Which lines below contain the word "value"? Gather every one of them and copy each line in full.
%%
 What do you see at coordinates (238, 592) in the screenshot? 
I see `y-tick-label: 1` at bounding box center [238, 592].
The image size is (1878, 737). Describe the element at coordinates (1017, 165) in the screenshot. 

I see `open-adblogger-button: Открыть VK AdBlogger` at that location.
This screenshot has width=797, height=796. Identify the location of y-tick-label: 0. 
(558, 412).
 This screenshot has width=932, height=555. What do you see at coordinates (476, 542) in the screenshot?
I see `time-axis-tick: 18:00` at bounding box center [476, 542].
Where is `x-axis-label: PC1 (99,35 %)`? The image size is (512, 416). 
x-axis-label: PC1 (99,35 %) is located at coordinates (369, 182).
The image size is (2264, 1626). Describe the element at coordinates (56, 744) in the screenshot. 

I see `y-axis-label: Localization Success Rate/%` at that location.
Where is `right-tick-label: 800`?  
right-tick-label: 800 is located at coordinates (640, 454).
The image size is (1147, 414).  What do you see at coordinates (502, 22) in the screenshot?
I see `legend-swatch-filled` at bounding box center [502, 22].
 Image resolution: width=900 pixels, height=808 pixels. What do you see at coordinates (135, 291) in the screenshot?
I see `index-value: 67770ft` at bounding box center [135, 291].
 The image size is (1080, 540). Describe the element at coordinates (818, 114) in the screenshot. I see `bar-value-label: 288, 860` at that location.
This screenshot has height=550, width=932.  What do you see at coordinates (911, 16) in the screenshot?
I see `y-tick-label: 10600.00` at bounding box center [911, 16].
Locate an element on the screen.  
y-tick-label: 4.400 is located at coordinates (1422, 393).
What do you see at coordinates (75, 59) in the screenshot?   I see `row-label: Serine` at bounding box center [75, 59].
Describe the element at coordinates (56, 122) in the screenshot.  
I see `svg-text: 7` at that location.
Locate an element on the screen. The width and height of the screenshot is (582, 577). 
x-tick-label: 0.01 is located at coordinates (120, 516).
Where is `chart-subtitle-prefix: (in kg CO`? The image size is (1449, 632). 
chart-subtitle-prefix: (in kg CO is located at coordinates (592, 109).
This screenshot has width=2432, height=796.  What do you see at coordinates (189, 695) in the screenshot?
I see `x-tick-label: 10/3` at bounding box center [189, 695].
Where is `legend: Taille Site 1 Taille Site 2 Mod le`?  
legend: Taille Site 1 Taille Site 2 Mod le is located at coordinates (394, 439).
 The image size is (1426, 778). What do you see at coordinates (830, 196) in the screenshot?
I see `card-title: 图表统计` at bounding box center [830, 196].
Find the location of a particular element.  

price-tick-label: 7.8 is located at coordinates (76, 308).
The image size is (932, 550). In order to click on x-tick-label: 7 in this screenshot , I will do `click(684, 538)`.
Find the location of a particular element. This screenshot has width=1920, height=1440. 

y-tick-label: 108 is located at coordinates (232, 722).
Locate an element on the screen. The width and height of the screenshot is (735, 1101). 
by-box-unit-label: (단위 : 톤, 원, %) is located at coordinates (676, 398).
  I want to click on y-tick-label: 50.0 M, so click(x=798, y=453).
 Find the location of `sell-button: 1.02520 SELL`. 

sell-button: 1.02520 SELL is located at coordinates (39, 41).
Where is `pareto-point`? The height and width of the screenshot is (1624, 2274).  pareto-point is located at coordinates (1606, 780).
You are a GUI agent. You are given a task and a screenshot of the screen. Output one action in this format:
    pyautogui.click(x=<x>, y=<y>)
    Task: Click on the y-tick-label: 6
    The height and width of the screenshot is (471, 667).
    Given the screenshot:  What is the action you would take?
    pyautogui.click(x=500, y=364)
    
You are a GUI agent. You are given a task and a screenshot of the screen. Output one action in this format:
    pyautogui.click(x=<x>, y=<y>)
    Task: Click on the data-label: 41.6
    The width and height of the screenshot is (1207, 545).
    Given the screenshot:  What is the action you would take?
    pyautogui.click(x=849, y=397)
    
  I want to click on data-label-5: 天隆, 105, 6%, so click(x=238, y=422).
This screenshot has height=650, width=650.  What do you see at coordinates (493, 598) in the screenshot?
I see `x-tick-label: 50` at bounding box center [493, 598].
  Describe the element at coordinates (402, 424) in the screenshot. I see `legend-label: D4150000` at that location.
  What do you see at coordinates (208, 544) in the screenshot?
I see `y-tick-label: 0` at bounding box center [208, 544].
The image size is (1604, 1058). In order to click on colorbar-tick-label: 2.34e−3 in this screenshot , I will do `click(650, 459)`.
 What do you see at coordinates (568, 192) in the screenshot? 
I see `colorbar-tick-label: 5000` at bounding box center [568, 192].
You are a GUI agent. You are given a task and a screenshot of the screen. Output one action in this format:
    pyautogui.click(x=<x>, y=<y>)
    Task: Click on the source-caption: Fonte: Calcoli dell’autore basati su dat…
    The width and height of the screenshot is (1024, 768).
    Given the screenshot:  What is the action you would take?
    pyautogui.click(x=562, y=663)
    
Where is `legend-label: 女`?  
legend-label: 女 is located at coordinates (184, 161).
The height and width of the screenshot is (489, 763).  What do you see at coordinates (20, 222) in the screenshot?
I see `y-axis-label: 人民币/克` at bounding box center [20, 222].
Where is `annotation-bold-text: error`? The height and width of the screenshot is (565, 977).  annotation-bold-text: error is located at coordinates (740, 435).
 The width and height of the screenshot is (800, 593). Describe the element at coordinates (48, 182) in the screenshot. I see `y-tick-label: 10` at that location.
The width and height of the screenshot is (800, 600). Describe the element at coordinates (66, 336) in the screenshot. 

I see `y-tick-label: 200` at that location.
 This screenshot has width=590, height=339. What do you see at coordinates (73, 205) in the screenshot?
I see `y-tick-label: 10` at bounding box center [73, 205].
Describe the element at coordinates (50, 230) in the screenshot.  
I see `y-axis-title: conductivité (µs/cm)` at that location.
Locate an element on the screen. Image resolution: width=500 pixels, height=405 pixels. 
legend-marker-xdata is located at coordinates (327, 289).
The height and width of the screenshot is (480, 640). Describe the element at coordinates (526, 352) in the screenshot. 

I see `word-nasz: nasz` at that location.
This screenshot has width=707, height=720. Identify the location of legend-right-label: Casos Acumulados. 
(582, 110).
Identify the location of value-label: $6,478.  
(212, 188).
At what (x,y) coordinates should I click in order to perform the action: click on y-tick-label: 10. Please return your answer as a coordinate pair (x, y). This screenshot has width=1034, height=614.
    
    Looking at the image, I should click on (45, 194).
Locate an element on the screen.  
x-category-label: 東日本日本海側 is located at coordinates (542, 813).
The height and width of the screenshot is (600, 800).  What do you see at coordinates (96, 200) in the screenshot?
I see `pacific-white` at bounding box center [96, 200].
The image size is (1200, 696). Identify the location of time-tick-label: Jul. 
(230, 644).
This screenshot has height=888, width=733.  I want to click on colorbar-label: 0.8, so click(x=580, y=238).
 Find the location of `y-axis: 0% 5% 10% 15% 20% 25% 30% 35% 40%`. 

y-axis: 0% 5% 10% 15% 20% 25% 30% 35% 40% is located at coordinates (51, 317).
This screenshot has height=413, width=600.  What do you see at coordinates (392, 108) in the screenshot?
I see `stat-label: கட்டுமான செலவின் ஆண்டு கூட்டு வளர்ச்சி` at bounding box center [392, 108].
%%
FINISHED EXERCISE >>
I see `index-value: 67770ft` at bounding box center [135, 291].
 The image size is (1080, 540). Describe the element at coordinates (818, 114) in the screenshot. I see `bar-value-label: 288, 860` at that location.
Identify the location of value-label: $6,478.  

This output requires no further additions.